- Reading text:
—————

Prince Charles to come face to face with woolly doppelganger
Campaign for Wool Patron the Prince of Wales was to meet this woolly bust of himself when he arrived in Canada in May.
This has been a busy month. We've just celebrated the Queen's historic platinum jubile, there's an amazing Tapestry on display in Blackburn Cathedral showing scenes from Her Majesty's visits. There are some Jubilee-related projects including this crocheted crown.
You'll also find things related to Pride month and rainbows in this issue's colour inspiration, patterns and gallery.
Felting is a popular theme this month, Prince Charles came face to face with a needle-felted doppelganger, Highland Heffalump has made a timelapse video showing the creation of one of her felted wool lampshades.
Read on for this month's round-up of news, views and reviews for spinners, knitters, crocheters, dyers and weavers.
This free issue for June 2022 is brought to you in association with Audible. I'm a member and enjoy listening while I spin and knit. The new Audible gives you unlimited listening to thousands of titles.
Cover photo: John Anvik / unsplash.
Campaign for Wool Patron the Prince of Wales was to meet this woolly bust of himself when he arrived in Canada in May.
A project has been kickstarted with a grant from the Yorkshire Dales National Park, which will take wool from local sheep breeds and turn it into a limited-edition Yorkshire yarn.
The waste from that process has been donated to local crafters for felt, and to re-enactment groups.
A "huge immersive artwork" has been unveiled at Blackburn Cathedral.
19 metre long tapestry by Jamie Holman features various scenes of the Queen's visits to the area over the last 70 years.
This is Ella with her hap, made by a friend of the family.
Sadly it no longer exists and so she's going to try to recreate it.
In this post she discusses haps and her new project.
Last month's issue featured a pattern made from stripped silk fabric.
This is a 'behind the scenes' look at DGY's chiffon ribbon yarn. The article contains a link to a market tote pattern, which is the perfect project for this type of yarn.
If you're new to fibre crafts you may have heard the term 'frog'. If you're not sure what it means, Alyssa Scott explains.
After you learn to spin, at what point can you say that you've become a spinner?
As a handspinner, you may dream of owning your own flock. Jennifer and Rich share a little about the realities, including the hard work and rewards.
Cast On and Cast Off had an abundance of dandelions. So why not try to dye with them?
Click through to see the colour achieved, which is a 'soft lemon'.
You may have seen HighlandHeffalump's felted lampshades before.
She has made a mesmerising timelapse of the process, condensing around two hours into two minutes.
Josefin has written a number of blog posts over the last few years.
Sloyd is the crafting of everyday objects with natural materials, your hands and simple tools. When you do a hand craft, it's only natural to want to take that extra step and create your tools yourself.
In this post she discusses carving nalbinding needles from wood.

—————

- Recorded data:
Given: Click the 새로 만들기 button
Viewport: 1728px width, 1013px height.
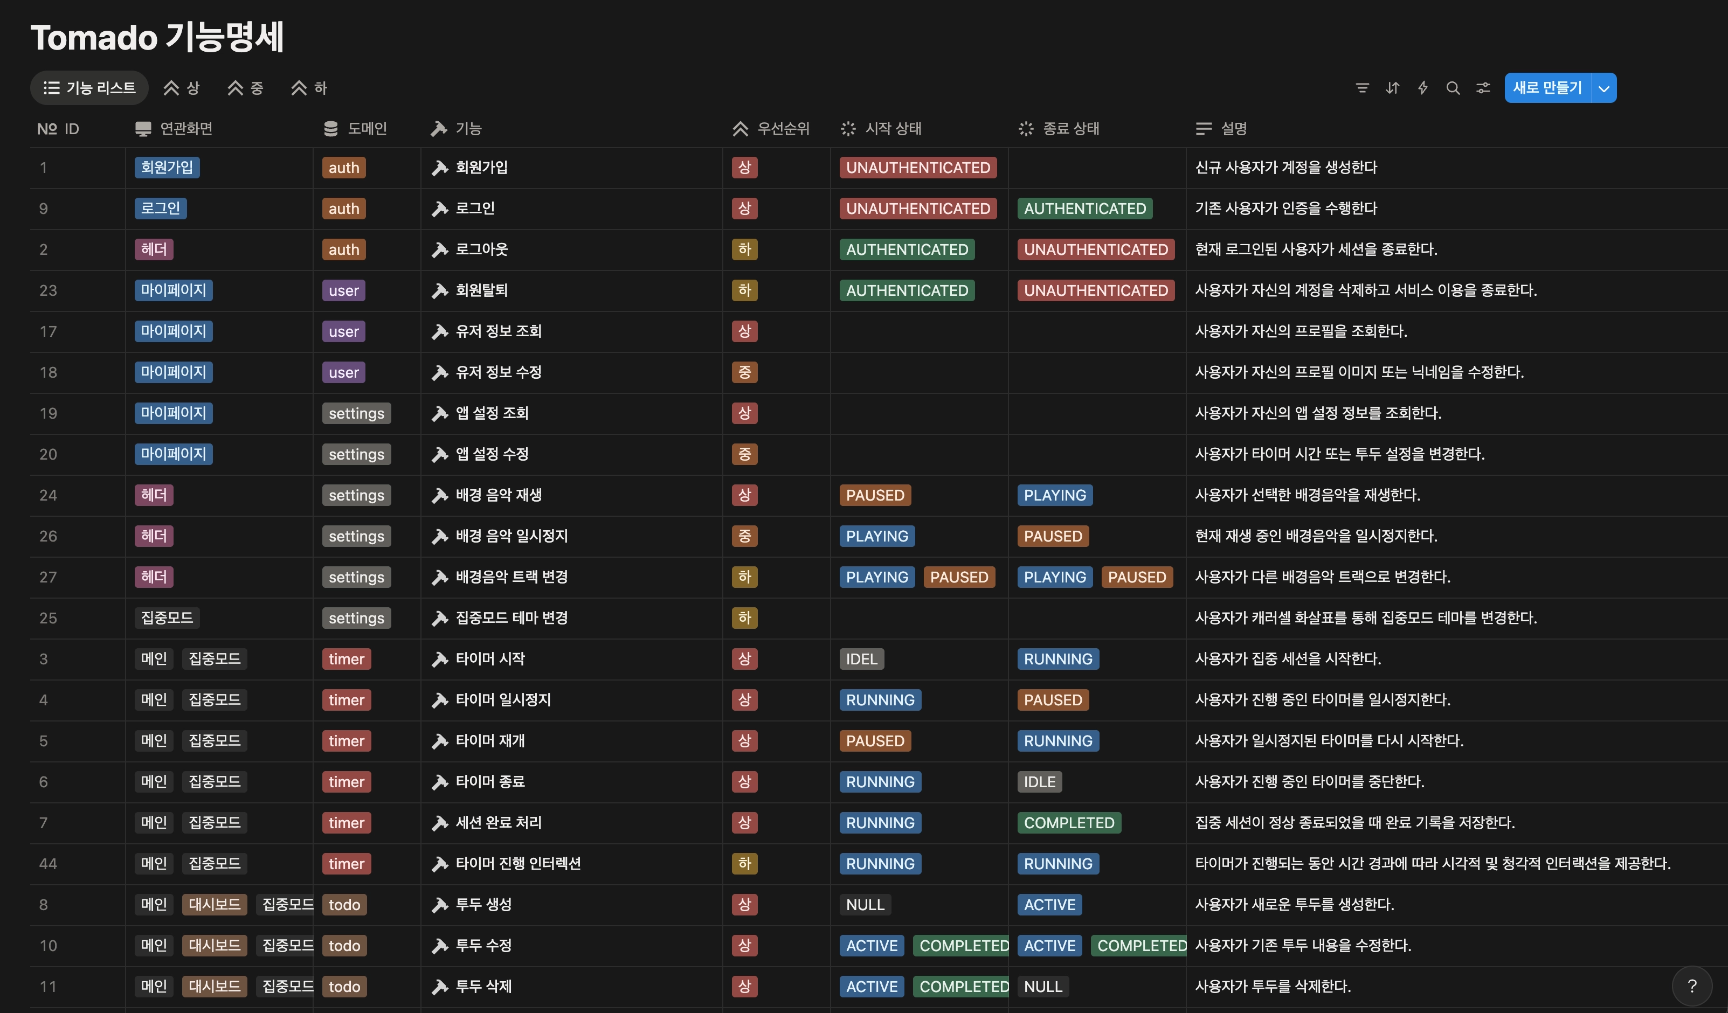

—————

- Exercise prompt: Copy the wool-crafts news roundup between "After you learn" and "needles from wood.", inclusive, swapping "dandelions" for "marigolds".

- Result of this exercise:
After you learn to spin, at what point can you say that you've become a spinner?
As a handspinner, you may dream of owning your own flock. Jennifer and Rich share a little about the realities, including the hard work and rewards.
Cast On and Cast Off had an abundance of marigolds. So why not try to dye with them?
Click through to see the colour achieved, which is a 'soft lemon'.
You may have seen HighlandHeffalump's felted lampshades before.
She has made a mesmerising timelapse of the process, condensing around two hours into two minutes.
Josefin has written a number of blog posts over the last few years.
Sloyd is the crafting of everyday objects with natural materials, your hands and simple tools. When you do a hand craft, it's only natural to want to take that extra step and create your tools yourself.
In this post she discusses carving nalbinding needles from wood.